The water and the green

  • Munkholmen — the islet in the fjord (a former monastery, then a prison and fort), reached by a short summer boat from the fish-market quay: ramparts, a swimming spot, a café — the easy half-day on the water.
  • The fjord and the Bymarka — the forested hills right behind the city (a tram ride to Lian) hold lakes you can swim and trails with the fjord view; the wilderness is on the doorstep.
  • Cycling — the Trampe lift and the flat riverside paths make Trondheim a genuine bike city; rent a set of wheels.

The food

Trøndelag is one of Norway's serious food regions — rich farmland meeting the cold fjord. The signatures: fjord trout and salmon, the local cheeses (including the famous brown brunost), game from the inland forests, and the new-Nordic kitchen the region punches above its weight in.

  • Scandic Nidelven's breakfast is locally a destination in itself; for dinner, Fagn (Michelin-starred) is the splurge, Bula Bistro and Sellanraa the relaxed quality.
  • Ravnkloa fish market for the casual seafood lunch and the Munkholmen boat.
  • A fika in a Bakklandet café — the cinnamon bun, the riverside table — is the correct afternoon.

Day trips worth taking

  • Munkholmen — the fjord islet, above.
  • The St.
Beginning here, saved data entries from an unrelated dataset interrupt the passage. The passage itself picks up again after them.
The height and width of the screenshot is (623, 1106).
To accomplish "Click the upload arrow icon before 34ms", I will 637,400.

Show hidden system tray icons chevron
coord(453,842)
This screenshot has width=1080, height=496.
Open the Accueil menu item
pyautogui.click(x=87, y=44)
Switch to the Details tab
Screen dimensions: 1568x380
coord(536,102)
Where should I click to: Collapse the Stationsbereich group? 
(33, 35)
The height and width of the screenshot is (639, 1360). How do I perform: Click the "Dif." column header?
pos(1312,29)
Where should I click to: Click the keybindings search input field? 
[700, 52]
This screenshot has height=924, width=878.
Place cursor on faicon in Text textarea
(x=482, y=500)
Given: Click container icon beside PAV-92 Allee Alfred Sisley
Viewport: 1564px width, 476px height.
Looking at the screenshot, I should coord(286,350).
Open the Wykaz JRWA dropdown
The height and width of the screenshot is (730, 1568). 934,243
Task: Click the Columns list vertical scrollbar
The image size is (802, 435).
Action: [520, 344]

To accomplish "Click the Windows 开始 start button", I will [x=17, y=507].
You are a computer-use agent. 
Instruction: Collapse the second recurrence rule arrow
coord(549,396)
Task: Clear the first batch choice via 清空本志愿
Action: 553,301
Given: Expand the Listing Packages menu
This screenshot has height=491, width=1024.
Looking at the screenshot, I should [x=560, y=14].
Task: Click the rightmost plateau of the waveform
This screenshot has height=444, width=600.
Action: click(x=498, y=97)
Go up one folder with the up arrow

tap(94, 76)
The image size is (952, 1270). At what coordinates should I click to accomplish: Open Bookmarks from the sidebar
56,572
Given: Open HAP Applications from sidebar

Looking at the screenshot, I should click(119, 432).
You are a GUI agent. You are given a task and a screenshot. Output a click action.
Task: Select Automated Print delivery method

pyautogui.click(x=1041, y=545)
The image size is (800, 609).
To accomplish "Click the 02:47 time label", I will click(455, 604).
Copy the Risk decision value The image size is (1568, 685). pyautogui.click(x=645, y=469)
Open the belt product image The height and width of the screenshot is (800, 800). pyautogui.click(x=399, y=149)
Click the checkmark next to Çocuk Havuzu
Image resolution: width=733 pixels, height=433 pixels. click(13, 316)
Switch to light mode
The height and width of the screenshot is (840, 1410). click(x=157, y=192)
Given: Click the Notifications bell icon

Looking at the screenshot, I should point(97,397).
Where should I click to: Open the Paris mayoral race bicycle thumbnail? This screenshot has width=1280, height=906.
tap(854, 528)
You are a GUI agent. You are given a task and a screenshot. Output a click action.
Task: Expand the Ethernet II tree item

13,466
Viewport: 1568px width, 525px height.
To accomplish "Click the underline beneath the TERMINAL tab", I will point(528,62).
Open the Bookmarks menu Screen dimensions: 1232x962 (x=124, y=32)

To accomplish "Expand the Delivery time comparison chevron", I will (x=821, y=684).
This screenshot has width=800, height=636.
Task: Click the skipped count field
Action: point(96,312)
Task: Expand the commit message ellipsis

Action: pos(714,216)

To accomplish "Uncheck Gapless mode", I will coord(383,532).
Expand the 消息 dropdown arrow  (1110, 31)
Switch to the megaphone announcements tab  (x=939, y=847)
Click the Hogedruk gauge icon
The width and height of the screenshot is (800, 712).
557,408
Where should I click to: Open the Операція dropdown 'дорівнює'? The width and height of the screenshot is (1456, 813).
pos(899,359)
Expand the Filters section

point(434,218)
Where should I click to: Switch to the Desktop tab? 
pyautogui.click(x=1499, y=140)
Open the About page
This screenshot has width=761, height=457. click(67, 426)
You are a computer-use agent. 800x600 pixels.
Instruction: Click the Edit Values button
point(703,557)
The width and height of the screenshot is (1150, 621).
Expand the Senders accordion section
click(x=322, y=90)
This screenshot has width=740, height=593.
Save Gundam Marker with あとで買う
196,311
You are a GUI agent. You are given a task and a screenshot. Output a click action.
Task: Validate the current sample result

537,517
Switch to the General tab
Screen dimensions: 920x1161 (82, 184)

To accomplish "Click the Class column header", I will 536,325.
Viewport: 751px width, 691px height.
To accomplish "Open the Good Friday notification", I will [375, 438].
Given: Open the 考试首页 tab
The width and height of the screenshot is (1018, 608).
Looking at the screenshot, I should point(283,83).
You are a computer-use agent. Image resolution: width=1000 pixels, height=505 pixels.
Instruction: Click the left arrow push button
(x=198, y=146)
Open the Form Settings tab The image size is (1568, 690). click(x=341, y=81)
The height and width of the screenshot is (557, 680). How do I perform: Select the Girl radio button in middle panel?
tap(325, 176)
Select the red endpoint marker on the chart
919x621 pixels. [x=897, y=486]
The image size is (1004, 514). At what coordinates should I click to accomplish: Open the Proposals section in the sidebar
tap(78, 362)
Olav Way — walk a stretch of the medieval pilgrim path into the city, or out to the Sverresborg open-air folk museum for the wooden-Norway history.
  • The Trøndelag coast and the Fosen peninsula — fjord-and-island country for the self-driver with an extra day.

Practical notes

  • Money: Norwegian kroner; cashless — cards and phones.
  • Light: June nights barely darken this far north — eye mask helps.
  • Dress: high-teens and changeable — a waterproof and a layer, always.
  • Cost: Norwegian-expensive; the cathedral, the riverside walks, Munkholmen and the bike lift keep it grounded.

The summary

Fly TRD, take the 35-minute train. Give the cathedral its hour and climb the tower, wander Bakklandet and cross the Old Town Bridge, ride the Trampe and the ramparts of Kristiansten, take the boat to Munkholmen for a fjord swim, eat the legendary Nidelven breakfast. June to July for the medieval festival and the endless light. Far north, dependably cool, deeply historic — the quiet, characterful answer when the continent overheats.